» ASSIGNED TASK
For the material below, reproduce exactly each line from the one that has "Image resolution: width=600" through the one that has "Screen dimensions: 980x1228", and no others; pictures stay out.

Top of TASK MATERIAL

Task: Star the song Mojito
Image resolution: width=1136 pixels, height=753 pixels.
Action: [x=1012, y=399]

Bottom of TASK MATERIAL
Top of TASK MATERIAL

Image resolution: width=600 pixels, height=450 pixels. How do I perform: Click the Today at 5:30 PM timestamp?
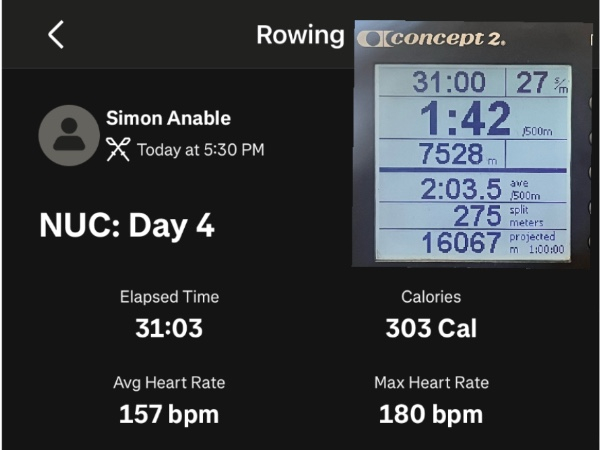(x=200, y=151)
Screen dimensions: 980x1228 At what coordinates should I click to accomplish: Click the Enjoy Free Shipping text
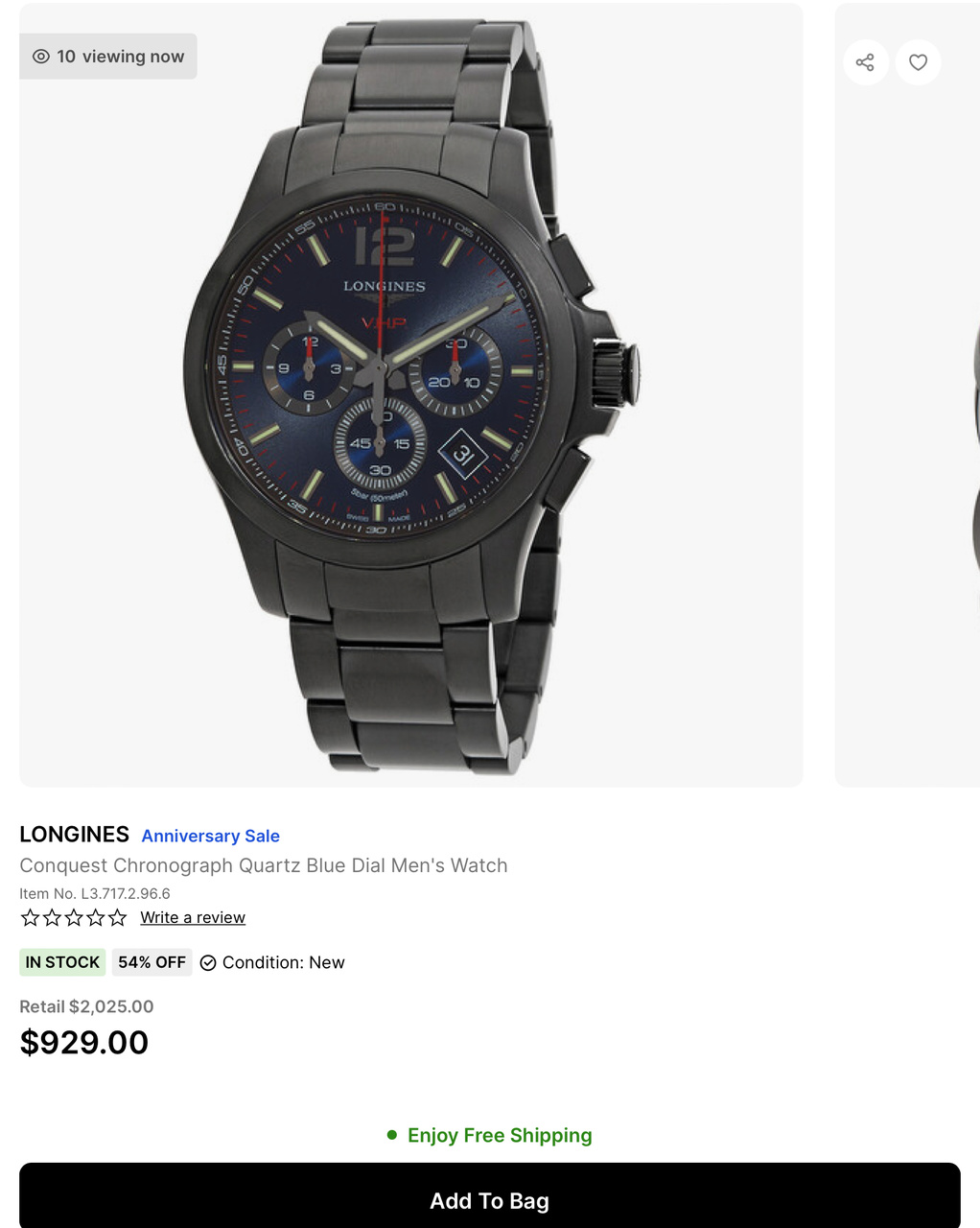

Bottom of TASK MATERIAL

» OUTPUT FOR THIS EXERCISE
Image resolution: width=600 pixels, height=450 pixels. How do I perform: Click the Today at 5:30 PM timestamp?
(x=200, y=151)
Screen dimensions: 980x1228 At what coordinates should I click to accomplish: Click the Enjoy Free Shipping text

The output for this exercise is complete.